Once the records have been read, set every one down as it stands.

___ Available data ___

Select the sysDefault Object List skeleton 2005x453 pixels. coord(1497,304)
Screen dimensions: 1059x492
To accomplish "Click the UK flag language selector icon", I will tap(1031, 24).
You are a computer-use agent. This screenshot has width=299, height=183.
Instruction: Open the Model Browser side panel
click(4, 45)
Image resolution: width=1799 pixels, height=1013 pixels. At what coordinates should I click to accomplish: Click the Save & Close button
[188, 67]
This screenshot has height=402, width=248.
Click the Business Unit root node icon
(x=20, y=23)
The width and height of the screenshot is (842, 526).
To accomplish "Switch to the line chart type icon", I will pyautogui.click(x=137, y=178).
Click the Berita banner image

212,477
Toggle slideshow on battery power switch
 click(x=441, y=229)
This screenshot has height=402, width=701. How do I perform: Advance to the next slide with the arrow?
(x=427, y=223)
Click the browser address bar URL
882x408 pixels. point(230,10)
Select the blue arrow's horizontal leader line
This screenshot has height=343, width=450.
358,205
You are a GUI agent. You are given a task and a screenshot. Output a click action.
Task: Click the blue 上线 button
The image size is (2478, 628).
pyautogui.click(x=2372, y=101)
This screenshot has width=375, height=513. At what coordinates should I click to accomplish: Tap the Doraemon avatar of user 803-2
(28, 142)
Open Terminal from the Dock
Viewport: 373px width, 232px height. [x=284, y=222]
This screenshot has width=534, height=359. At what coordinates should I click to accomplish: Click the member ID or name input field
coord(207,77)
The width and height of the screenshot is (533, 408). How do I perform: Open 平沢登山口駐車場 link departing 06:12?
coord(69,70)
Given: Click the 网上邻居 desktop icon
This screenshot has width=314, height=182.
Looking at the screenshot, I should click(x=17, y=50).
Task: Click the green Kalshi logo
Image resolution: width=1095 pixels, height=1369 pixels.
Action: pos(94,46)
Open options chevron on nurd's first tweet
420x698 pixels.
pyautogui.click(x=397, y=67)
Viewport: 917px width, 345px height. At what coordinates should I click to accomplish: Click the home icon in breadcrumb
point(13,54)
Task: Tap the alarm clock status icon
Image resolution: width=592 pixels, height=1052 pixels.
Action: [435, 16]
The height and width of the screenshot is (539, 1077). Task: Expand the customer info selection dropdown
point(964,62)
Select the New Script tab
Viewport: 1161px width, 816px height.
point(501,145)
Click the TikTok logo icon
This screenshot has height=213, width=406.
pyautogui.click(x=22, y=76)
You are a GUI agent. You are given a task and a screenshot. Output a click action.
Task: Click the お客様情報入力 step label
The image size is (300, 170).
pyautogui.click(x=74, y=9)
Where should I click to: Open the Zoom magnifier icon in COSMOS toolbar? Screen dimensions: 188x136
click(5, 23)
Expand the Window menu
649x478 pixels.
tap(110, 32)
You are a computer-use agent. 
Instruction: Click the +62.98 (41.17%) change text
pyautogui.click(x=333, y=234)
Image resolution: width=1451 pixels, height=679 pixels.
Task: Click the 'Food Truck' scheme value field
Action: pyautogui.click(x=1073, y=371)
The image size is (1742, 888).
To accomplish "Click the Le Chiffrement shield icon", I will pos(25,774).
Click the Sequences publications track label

___

◆ Solution to the problem:
Select the sysDefault Object List skeleton 2005x453 pixels. coord(1497,304)
Screen dimensions: 1059x492
To accomplish "Click the UK flag language selector icon", I will tap(1031, 24).
You are a computer-use agent. This screenshot has width=299, height=183.
Instruction: Open the Model Browser side panel
click(4, 45)
Image resolution: width=1799 pixels, height=1013 pixels. At what coordinates should I click to accomplish: Click the Save & Close button
[188, 67]
This screenshot has height=402, width=248.
Click the Business Unit root node icon
(x=20, y=23)
The width and height of the screenshot is (842, 526).
To accomplish "Switch to the line chart type icon", I will pyautogui.click(x=137, y=178).
Click the Berita banner image

212,477
Toggle slideshow on battery power switch
 click(x=441, y=229)
This screenshot has height=402, width=701. How do I perform: Advance to the next slide with the arrow?
(x=427, y=223)
Click the browser address bar URL
882x408 pixels. point(230,10)
Select the blue arrow's horizontal leader line
This screenshot has height=343, width=450.
358,205
You are a GUI agent. You are given a task and a screenshot. Output a click action.
Task: Click the blue 上线 button
The image size is (2478, 628).
pyautogui.click(x=2372, y=101)
This screenshot has width=375, height=513. At what coordinates should I click to accomplish: Tap the Doraemon avatar of user 803-2
(28, 142)
Open Terminal from the Dock
Viewport: 373px width, 232px height. [x=284, y=222]
This screenshot has width=534, height=359. At what coordinates should I click to accomplish: Click the member ID or name input field
coord(207,77)
The width and height of the screenshot is (533, 408). How do I perform: Open 平沢登山口駐車場 link departing 06:12?
coord(69,70)
Given: Click the 网上邻居 desktop icon
This screenshot has width=314, height=182.
Looking at the screenshot, I should click(x=17, y=50).
Task: Click the green Kalshi logo
Image resolution: width=1095 pixels, height=1369 pixels.
Action: pos(94,46)
Open options chevron on nurd's first tweet
420x698 pixels.
pyautogui.click(x=397, y=67)
Viewport: 917px width, 345px height. At what coordinates should I click to accomplish: Click the home icon in breadcrumb
point(13,54)
Task: Tap the alarm clock status icon
Image resolution: width=592 pixels, height=1052 pixels.
Action: [435, 16]
The height and width of the screenshot is (539, 1077). Task: Expand the customer info selection dropdown
point(964,62)
Select the New Script tab
Viewport: 1161px width, 816px height.
point(501,145)
Click the TikTok logo icon
This screenshot has height=213, width=406.
pyautogui.click(x=22, y=76)
You are a GUI agent. You are given a task and a screenshot. Output a click action.
Task: Click the お客様情報入力 step label
The image size is (300, 170).
pyautogui.click(x=74, y=9)
Where should I click to: Open the Zoom magnifier icon in COSMOS toolbar? Screen dimensions: 188x136
click(5, 23)
Expand the Window menu
649x478 pixels.
tap(110, 32)
You are a computer-use agent. 
Instruction: Click the +62.98 (41.17%) change text
pyautogui.click(x=333, y=234)
Image resolution: width=1451 pixels, height=679 pixels.
Task: Click the 'Food Truck' scheme value field
Action: pyautogui.click(x=1073, y=371)
The image size is (1742, 888).
To accomplish "Click the Le Chiffrement shield icon", I will pos(25,774).
Click the Sequences publications track label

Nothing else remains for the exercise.